7. O Salmo 67 é uma oração de bênção em forma de petição. Em termos técnicos, equivale a uma epiclese: não «eu te bendigo», mas «Deus nos bendiga». O nosso Salmo recolhe os temas da bênção sacerdotal de Números 6,24-26, como a graça, a luz, a benevolência, a paz, pondo o plural onde estava o singular, por assim dizer, «democratizando» a bênção, agora dirigida a todos, onde, na bênção sacerdotal do Livro dos Números, se dirigia apenas a Israel.

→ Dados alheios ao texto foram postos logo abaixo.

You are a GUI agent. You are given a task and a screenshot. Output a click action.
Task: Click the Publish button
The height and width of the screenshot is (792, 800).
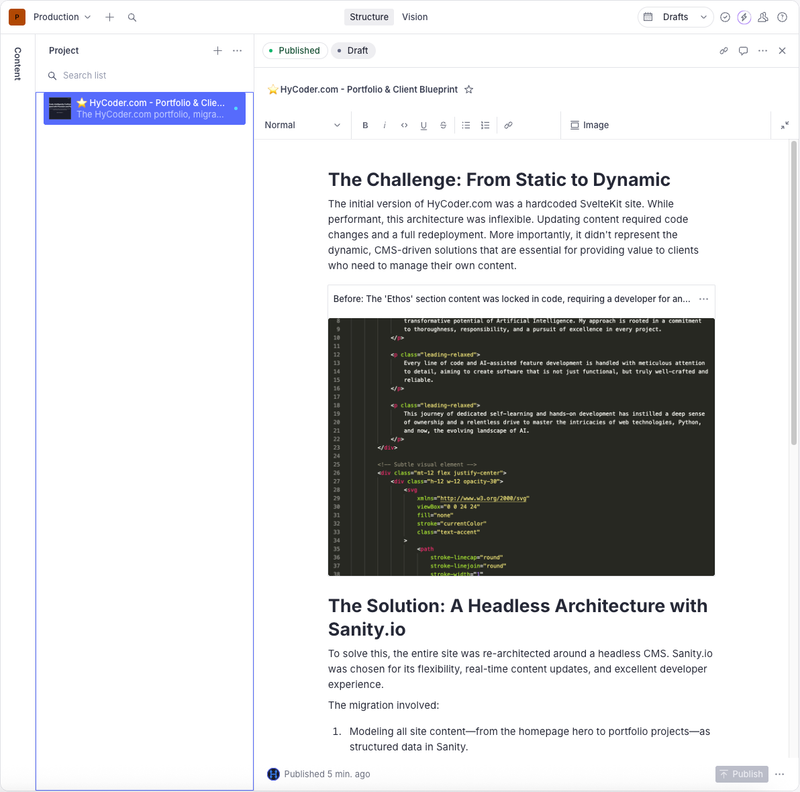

8. Olhada por Deus com singular olhar de Graça foi Maria, também Pobre, também Feliz, Bem-aventurada, Santa Maria, Mãe de Deus, que hoje celebramos em uníssono com a Igreja inteira. Para ela elevamos hoje os nossos olhos de filhos enlevados.

9. Que seja, e pode ser, Deus o quer, e nós também podemos querer, um Ano Bom, cheio de Paz, Pão e Amor, para todos os irmãos que Deus nos deu! E que Santa Maria, Mãe de Deus e nossa Mãe nos abençoe também. Amen!

Que Deus nos abençoe e nos guarde,

Que nos acompanhe, nos acorde e nos incomode,

Que os nossos pés calcorreiem as montanhas,

Cheios de amor, de paz e de alegria,

Que a tua Palavra nos arda nas entranhas,

E nos ponha no caminho de Maria.

O amor verdadeiro está lá sempre primeiro.

fiat que disseste, Maria, é de quem se fia

Num amor maior do que um letreiro.

Vela por nós, Maria, em cada dia

Deste ano inteiro,

 

Para que levemos a cada enfermaria,

A cada periferia,

Um amor como o teu, primeiro e verdadeiro.